Savings due to flexible demand could approach $3 billion per year by 2040.
New York State has the potential for 8 GW of cost-saving flexible electricity demand by 2040, according to the report New York’s grid flexibility potential by The Brattle Group.
Managed charging of a projected 6.4 million electric vehicles in the state by 2040 could provide the greatest contribution to flexible demand.
Large flexible demand contributions are also possible from commercial and industrial demand response, 2 GW of customer-sited storage by 2040, and load shifting by heat pumps and electric water heaters.
Brattle projects that electric heating in New York will serve 60% of homes by 2040, up from 19% now. As a result, the study projects that the state’s net peak load will shift from a summer peak through 2030, to a winter peak by 2040. Net peak load is determined based on total demand minus renewable generation.
With a winter peak by 2040, flexible demand, including load shifting by heat pumps, “could address winter capacity needs,” the study says, and “play a role in mitigating renewables curtailments and an evening ramp.”
Heat pumps could provide those benefits by preheating spaces at times of high renewable generation, thereby using less electricity in the evening, reducing the evening ramp.

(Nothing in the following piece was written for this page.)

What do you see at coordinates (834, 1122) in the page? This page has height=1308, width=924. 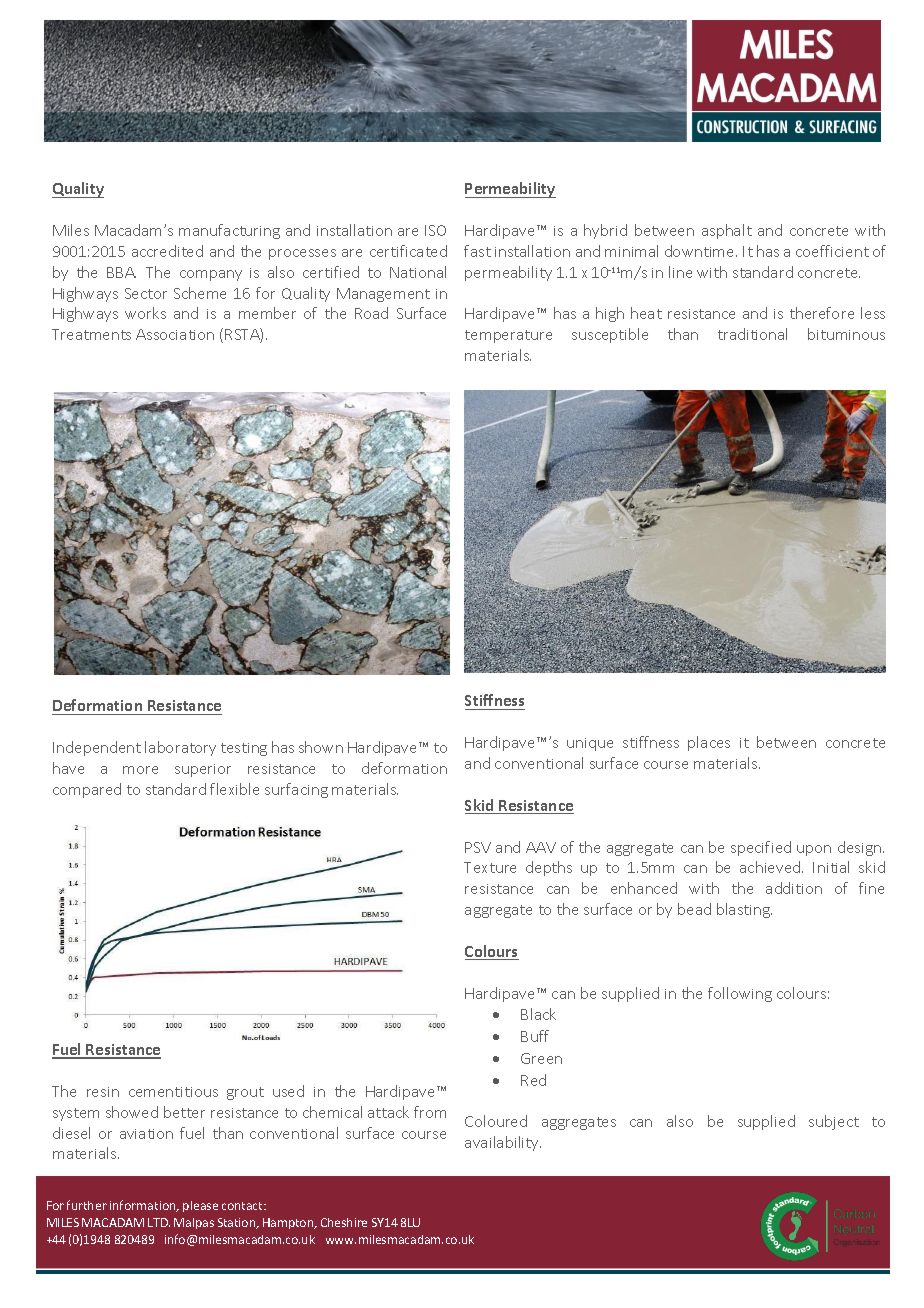 I see `subject` at bounding box center [834, 1122].
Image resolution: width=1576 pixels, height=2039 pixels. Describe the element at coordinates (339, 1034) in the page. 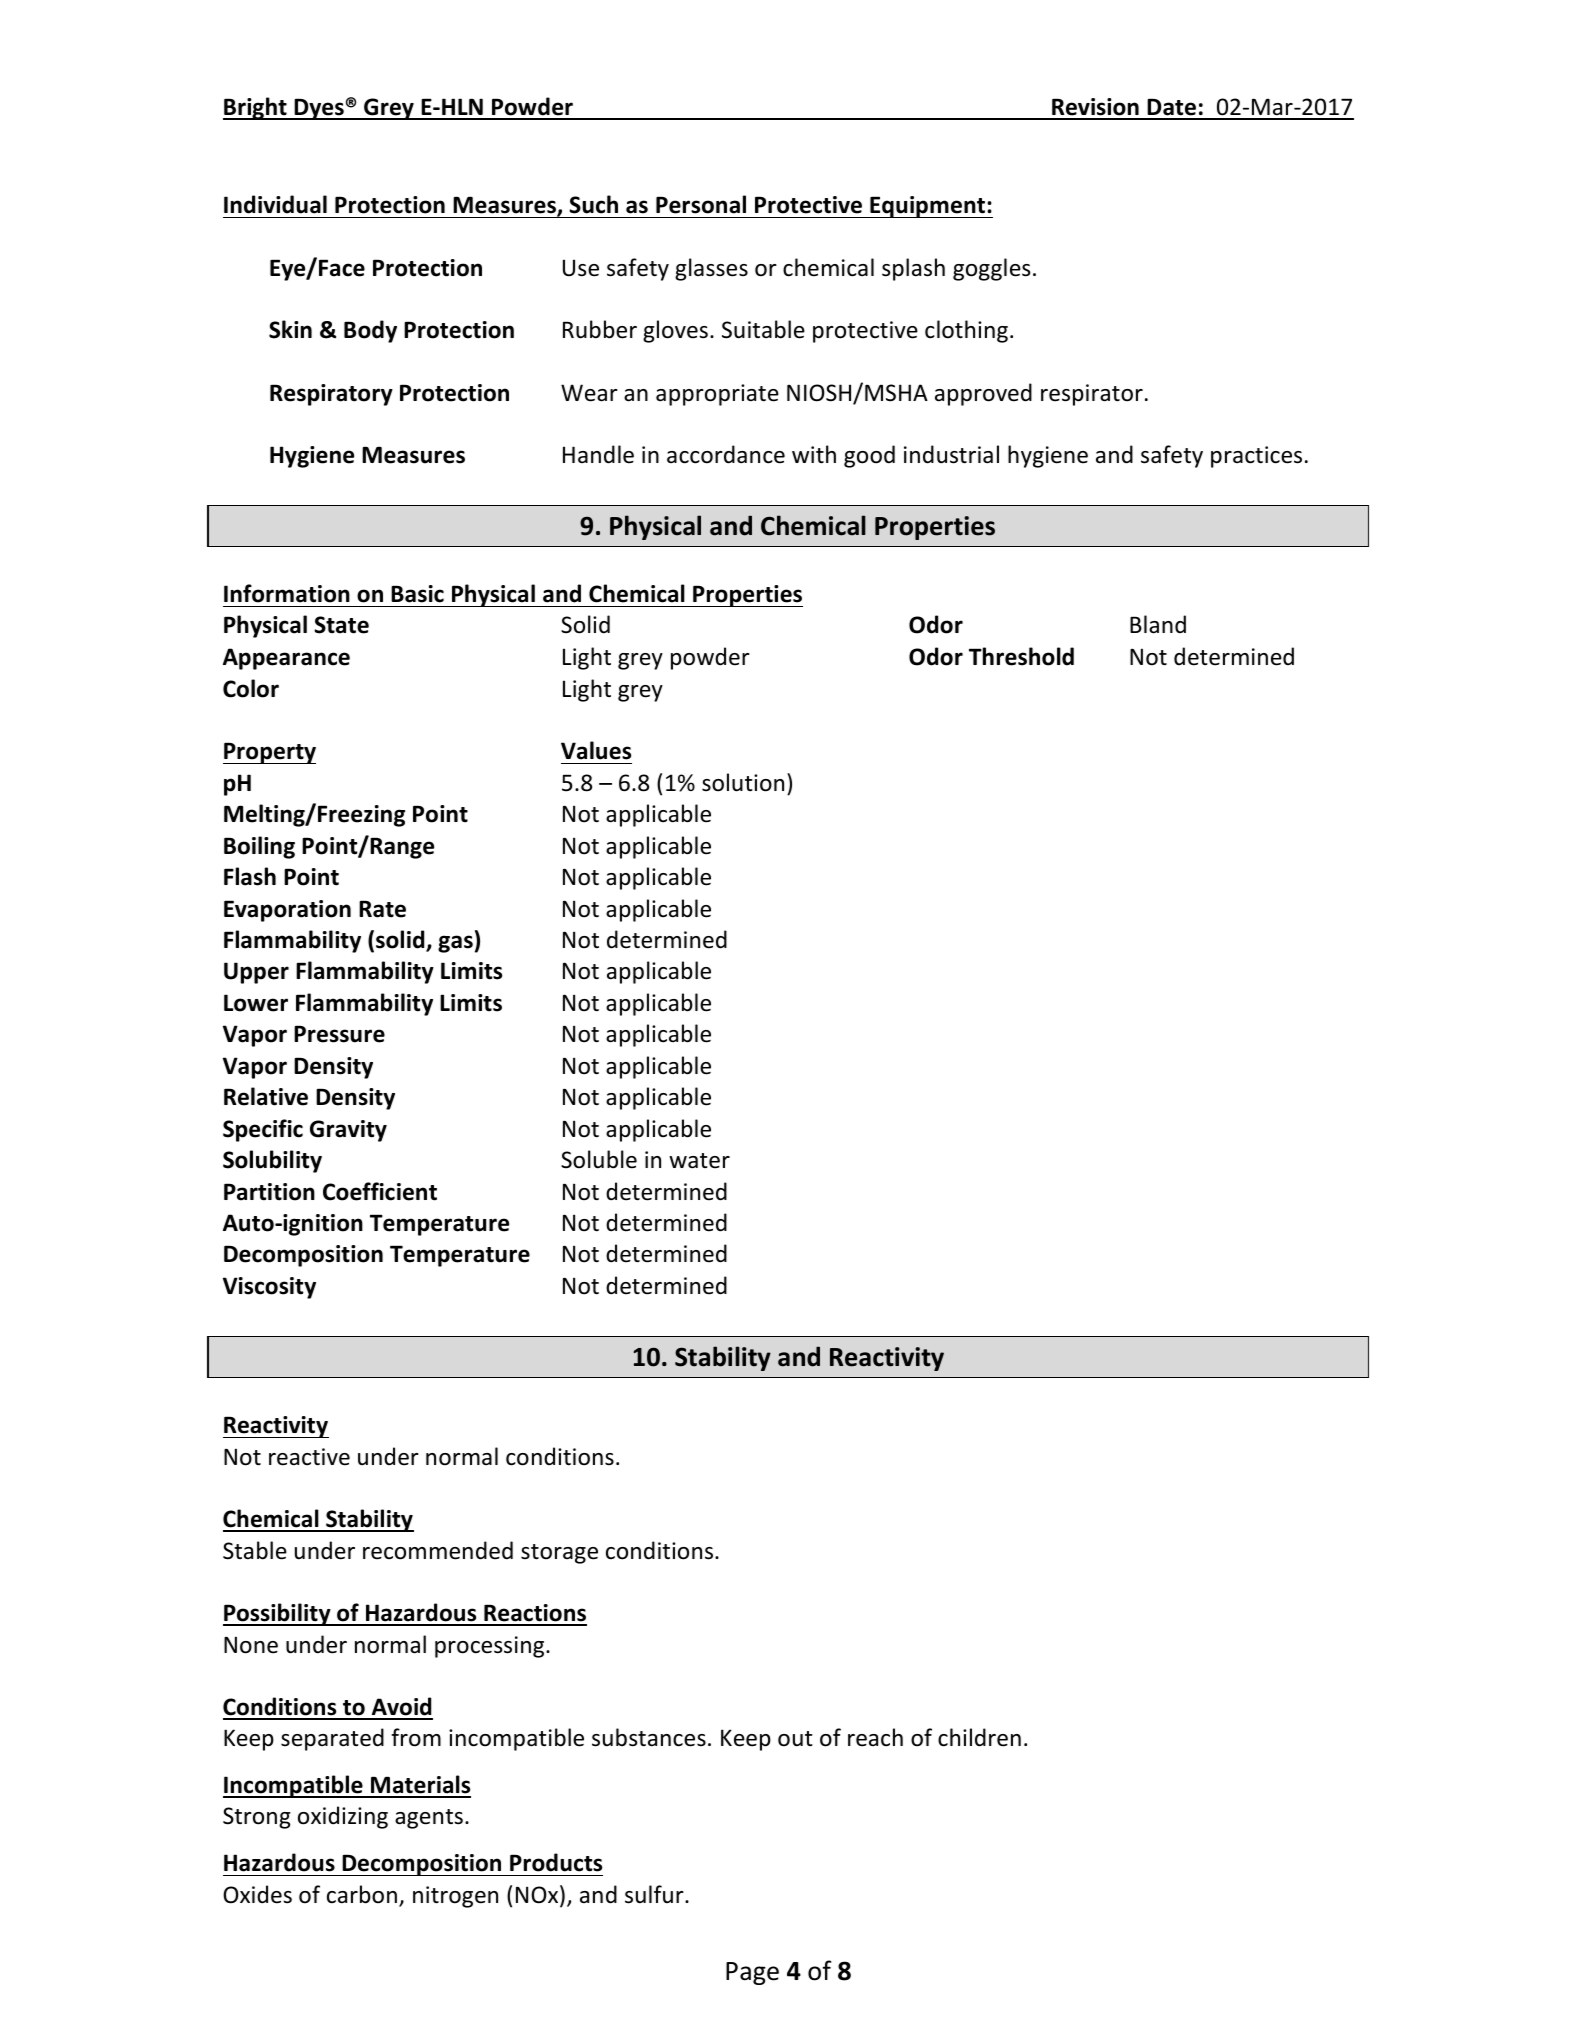

I see `Pressure` at that location.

By reducing the net peak load, flexible demand would reduce the need for added generating capacity and distribution grid investments. Brattle projected that by 2040, flexible demand could avoid nearly $3 billion per year in power system costs if it reached the 8 GW level, which would be about 25% of net system peak load.
Brattle considered only demand flexibility options that are dispatchable—that is, controlled through a grid flexibility program—and that had “sufficient empirical support for quantitative modeling, based on full-scale deployments or rigorous piloting.”
California is developing another approach to flexible demand, based on a strategy of sending real-time prices to electricity-using equipment, or sending “prices to devices.” The state is now developing flexible demand appliance standards for electric storage water heaters, and expects to develop such standards for electric vehicle chargers and battery energy storage systems.
California utilities are already communicating dynamic prices to customers, using the OpenADR 3.0 standard. Beyond supporting price-based demand flexibility, OpenADR 3.0 also supports traditional demand response and virtual power plants.
Brattle plans to discuss other flexible demand “technologies of interest” in a subsequent report. The current study says that vehicle-to-grid (V2G) electricity supply, as a California utility is piloting, “is a significant opportunity” if barriers are overcome.
As part of its study, Brattle projected that by 2040, New York’s renewable generation capacity will reach 62 GW, up from 8.8 GW today, made up of distributed and large-scale solar, plus onshore and offshore wind power.